Copy out the lines below verbatim, keeping every one of them.

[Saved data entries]
+++
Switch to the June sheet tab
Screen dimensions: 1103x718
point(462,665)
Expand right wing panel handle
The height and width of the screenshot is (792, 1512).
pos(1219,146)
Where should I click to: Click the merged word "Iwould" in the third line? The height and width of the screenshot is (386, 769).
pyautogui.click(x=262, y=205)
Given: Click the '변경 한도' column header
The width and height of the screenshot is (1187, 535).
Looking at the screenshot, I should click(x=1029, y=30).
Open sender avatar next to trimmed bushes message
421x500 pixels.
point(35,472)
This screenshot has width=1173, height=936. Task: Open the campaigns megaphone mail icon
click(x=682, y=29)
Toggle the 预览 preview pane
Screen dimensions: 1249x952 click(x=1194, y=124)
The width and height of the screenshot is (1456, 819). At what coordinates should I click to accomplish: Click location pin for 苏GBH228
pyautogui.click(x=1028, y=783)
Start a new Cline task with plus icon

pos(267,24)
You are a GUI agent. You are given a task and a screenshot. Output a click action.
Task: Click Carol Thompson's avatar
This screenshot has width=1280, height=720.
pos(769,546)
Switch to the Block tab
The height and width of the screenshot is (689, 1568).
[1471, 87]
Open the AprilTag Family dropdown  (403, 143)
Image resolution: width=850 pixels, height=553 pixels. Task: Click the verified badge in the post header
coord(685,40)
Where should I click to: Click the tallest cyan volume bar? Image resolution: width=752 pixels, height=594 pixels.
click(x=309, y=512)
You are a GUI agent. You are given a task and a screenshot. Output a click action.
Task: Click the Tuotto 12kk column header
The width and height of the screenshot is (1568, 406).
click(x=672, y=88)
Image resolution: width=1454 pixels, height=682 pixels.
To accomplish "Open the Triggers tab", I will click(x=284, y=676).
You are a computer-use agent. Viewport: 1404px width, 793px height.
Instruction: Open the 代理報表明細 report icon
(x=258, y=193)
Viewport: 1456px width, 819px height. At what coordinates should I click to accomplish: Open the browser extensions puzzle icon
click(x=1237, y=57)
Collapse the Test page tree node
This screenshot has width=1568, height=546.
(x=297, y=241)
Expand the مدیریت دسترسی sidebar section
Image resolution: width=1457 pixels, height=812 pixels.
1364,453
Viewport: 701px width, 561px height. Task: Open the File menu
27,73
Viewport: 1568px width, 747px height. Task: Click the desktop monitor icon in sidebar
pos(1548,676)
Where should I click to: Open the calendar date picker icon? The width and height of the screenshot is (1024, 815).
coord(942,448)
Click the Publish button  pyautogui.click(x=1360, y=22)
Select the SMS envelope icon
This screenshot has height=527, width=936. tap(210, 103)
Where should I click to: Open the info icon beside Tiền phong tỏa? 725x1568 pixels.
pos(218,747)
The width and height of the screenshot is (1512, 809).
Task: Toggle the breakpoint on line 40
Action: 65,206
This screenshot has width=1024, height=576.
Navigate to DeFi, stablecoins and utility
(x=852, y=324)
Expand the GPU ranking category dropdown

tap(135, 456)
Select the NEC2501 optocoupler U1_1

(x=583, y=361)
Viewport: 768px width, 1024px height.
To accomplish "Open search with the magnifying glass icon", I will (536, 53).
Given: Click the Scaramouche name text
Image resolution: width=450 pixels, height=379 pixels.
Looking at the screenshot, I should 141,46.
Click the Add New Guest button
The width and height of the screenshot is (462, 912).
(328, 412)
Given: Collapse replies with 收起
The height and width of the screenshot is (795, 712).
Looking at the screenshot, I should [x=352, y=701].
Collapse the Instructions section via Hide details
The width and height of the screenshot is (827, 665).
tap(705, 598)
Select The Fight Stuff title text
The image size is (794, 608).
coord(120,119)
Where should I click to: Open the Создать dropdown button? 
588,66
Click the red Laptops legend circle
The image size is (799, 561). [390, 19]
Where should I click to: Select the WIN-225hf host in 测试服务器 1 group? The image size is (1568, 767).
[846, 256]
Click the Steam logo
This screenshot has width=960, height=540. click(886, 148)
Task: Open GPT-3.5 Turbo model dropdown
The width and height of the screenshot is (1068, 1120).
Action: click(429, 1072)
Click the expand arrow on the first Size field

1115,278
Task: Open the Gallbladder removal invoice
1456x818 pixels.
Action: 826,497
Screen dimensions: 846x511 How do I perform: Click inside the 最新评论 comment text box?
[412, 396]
+++
→ Answer for this exercise
Switch to the June sheet tab
Screen dimensions: 1103x718
point(462,665)
Expand right wing panel handle
The height and width of the screenshot is (792, 1512).
pos(1219,146)
Where should I click to: Click the merged word "Iwould" in the third line? The height and width of the screenshot is (386, 769).
pyautogui.click(x=262, y=205)
Given: Click the '변경 한도' column header
The width and height of the screenshot is (1187, 535).
Looking at the screenshot, I should click(x=1029, y=30).
Open sender avatar next to trimmed bushes message
421x500 pixels.
point(35,472)
This screenshot has width=1173, height=936. Task: Open the campaigns megaphone mail icon
click(x=682, y=29)
Toggle the 预览 preview pane
Screen dimensions: 1249x952 click(x=1194, y=124)
The width and height of the screenshot is (1456, 819). At what coordinates should I click to accomplish: Click location pin for 苏GBH228
pyautogui.click(x=1028, y=783)
Start a new Cline task with plus icon

pos(267,24)
You are a GUI agent. You are given a task and a screenshot. Output a click action.
Task: Click Carol Thompson's avatar
This screenshot has width=1280, height=720.
pos(769,546)
Switch to the Block tab
The height and width of the screenshot is (689, 1568).
[1471, 87]
Open the AprilTag Family dropdown  (403, 143)
Image resolution: width=850 pixels, height=553 pixels. Task: Click the verified badge in the post header
coord(685,40)
Where should I click to: Click the tallest cyan volume bar? Image resolution: width=752 pixels, height=594 pixels.
click(x=309, y=512)
You are a GUI agent. You are given a task and a screenshot. Output a click action.
Task: Click the Tuotto 12kk column header
The width and height of the screenshot is (1568, 406).
click(x=672, y=88)
Image resolution: width=1454 pixels, height=682 pixels.
To accomplish "Open the Triggers tab", I will click(x=284, y=676).
You are a computer-use agent. Viewport: 1404px width, 793px height.
Instruction: Open the 代理報表明細 report icon
(x=258, y=193)
Viewport: 1456px width, 819px height. At what coordinates should I click to accomplish: Open the browser extensions puzzle icon
click(x=1237, y=57)
Collapse the Test page tree node
This screenshot has width=1568, height=546.
(x=297, y=241)
Expand the مدیریت دسترسی sidebar section
Image resolution: width=1457 pixels, height=812 pixels.
1364,453
Viewport: 701px width, 561px height. Task: Open the File menu
27,73
Viewport: 1568px width, 747px height. Task: Click the desktop monitor icon in sidebar
pos(1548,676)
Where should I click to: Open the calendar date picker icon? The width and height of the screenshot is (1024, 815).
coord(942,448)
Click the Publish button  pyautogui.click(x=1360, y=22)
Select the SMS envelope icon
This screenshot has height=527, width=936. tap(210, 103)
Where should I click to: Open the info icon beside Tiền phong tỏa? 725x1568 pixels.
pos(218,747)
The width and height of the screenshot is (1512, 809).
Task: Toggle the breakpoint on line 40
Action: 65,206
This screenshot has width=1024, height=576.
Navigate to DeFi, stablecoins and utility
(x=852, y=324)
Expand the GPU ranking category dropdown

tap(135, 456)
Select the NEC2501 optocoupler U1_1

(x=583, y=361)
Viewport: 768px width, 1024px height.
To accomplish "Open search with the magnifying glass icon", I will (536, 53).
Given: Click the Scaramouche name text
Image resolution: width=450 pixels, height=379 pixels.
Looking at the screenshot, I should 141,46.
Click the Add New Guest button
The width and height of the screenshot is (462, 912).
(328, 412)
Given: Collapse replies with 收起
The height and width of the screenshot is (795, 712).
Looking at the screenshot, I should [x=352, y=701].
Collapse the Instructions section via Hide details
The width and height of the screenshot is (827, 665).
tap(705, 598)
Select The Fight Stuff title text
The image size is (794, 608).
coord(120,119)
Where should I click to: Open the Создать dropdown button? 
588,66
Click the red Laptops legend circle
The image size is (799, 561). [390, 19]
Where should I click to: Select the WIN-225hf host in 测试服务器 1 group? The image size is (1568, 767).
[846, 256]
Click the Steam logo
This screenshot has width=960, height=540. click(886, 148)
Task: Open GPT-3.5 Turbo model dropdown
The width and height of the screenshot is (1068, 1120).
Action: click(429, 1072)
Click the expand arrow on the first Size field

1115,278
Task: Open the Gallbladder removal invoice
1456x818 pixels.
Action: 826,497
Screen dimensions: 846x511 How do I perform: Click inside the 最新评论 comment text box?
[412, 396]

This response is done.